• STATED GOAL: Reproduce the entries below word for word, starting at the line that contains "Where should I click to: Click" and ending at the final entry. Leave the pictures out.

• PROVIDED MATERIAL:
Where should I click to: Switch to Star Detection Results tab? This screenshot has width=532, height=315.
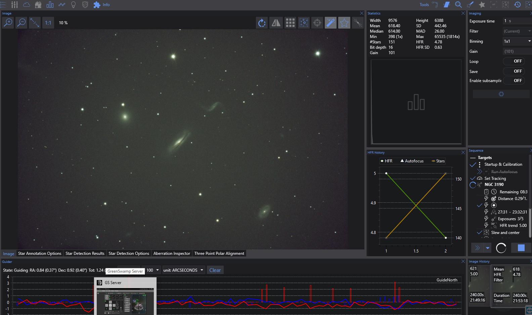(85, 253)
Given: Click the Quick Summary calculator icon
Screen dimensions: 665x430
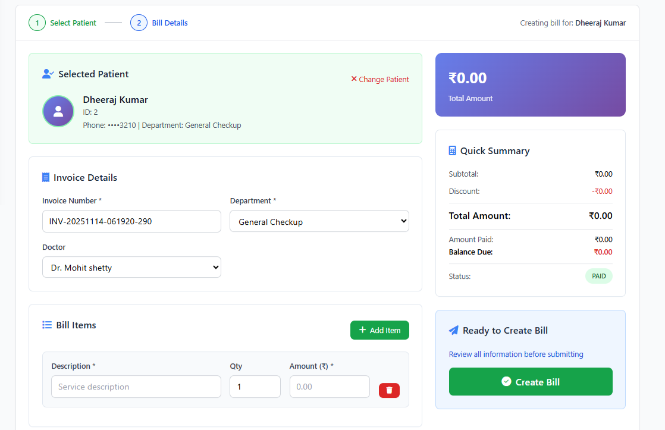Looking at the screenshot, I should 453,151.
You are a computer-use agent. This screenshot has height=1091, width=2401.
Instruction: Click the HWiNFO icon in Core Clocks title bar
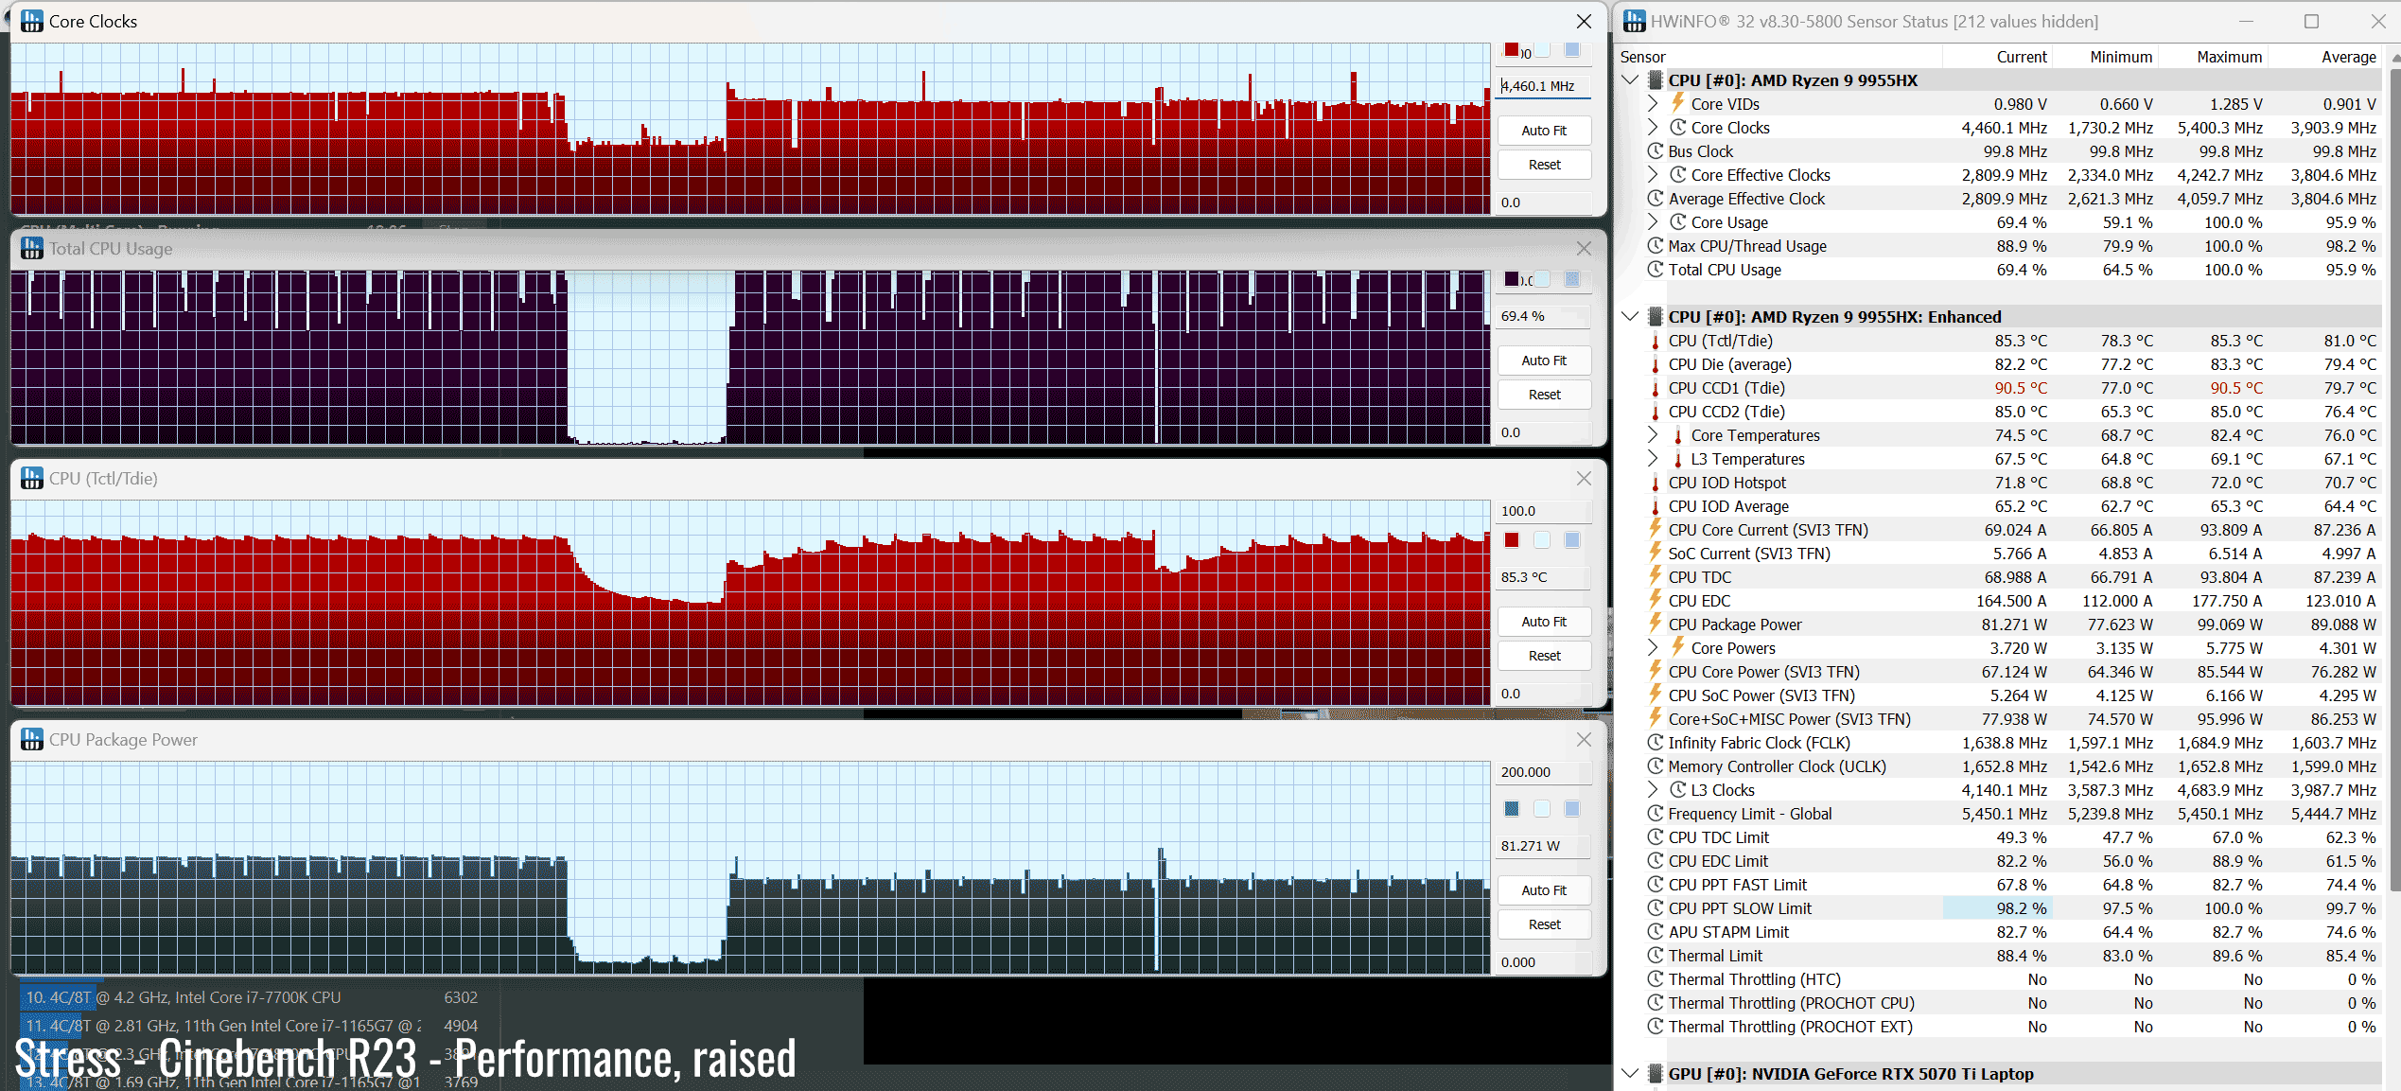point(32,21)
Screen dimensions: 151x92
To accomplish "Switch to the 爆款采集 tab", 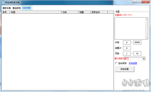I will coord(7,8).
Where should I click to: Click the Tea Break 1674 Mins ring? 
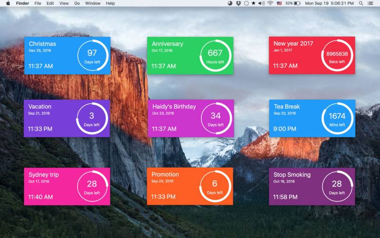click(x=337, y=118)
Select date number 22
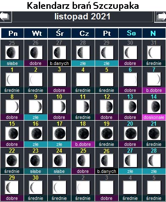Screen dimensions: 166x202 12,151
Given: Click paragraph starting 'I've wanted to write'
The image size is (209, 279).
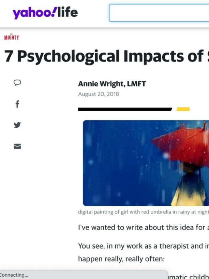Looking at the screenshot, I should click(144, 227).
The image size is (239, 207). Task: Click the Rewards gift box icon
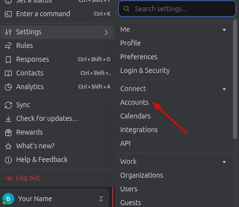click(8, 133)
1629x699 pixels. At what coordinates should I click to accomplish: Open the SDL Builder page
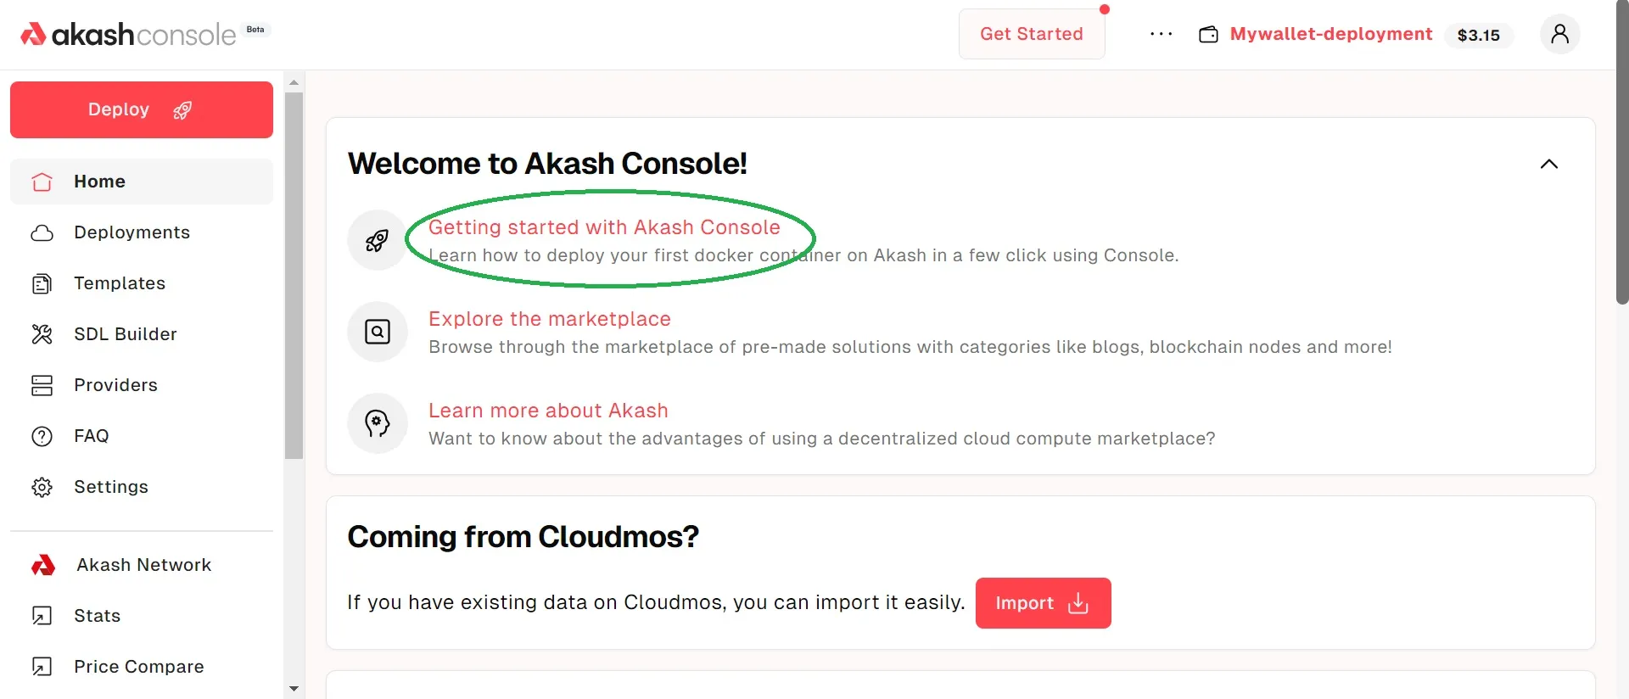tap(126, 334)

• SOLUTION TO THIS TASK:
Where should I click to: Click the Tea Break 1674 Mins ring? 
click(x=337, y=118)
Select date number 22
Screen dimensions: 166x202 12,151
Given: Click paragraph starting 'I've wanted to write'
The image size is (209, 279).
Looking at the screenshot, I should click(144, 227).
The image size is (239, 207). Task: Click the Rewards gift box icon
click(8, 133)
1629x699 pixels. At what coordinates should I click to accomplish: Open the SDL Builder page
tap(126, 334)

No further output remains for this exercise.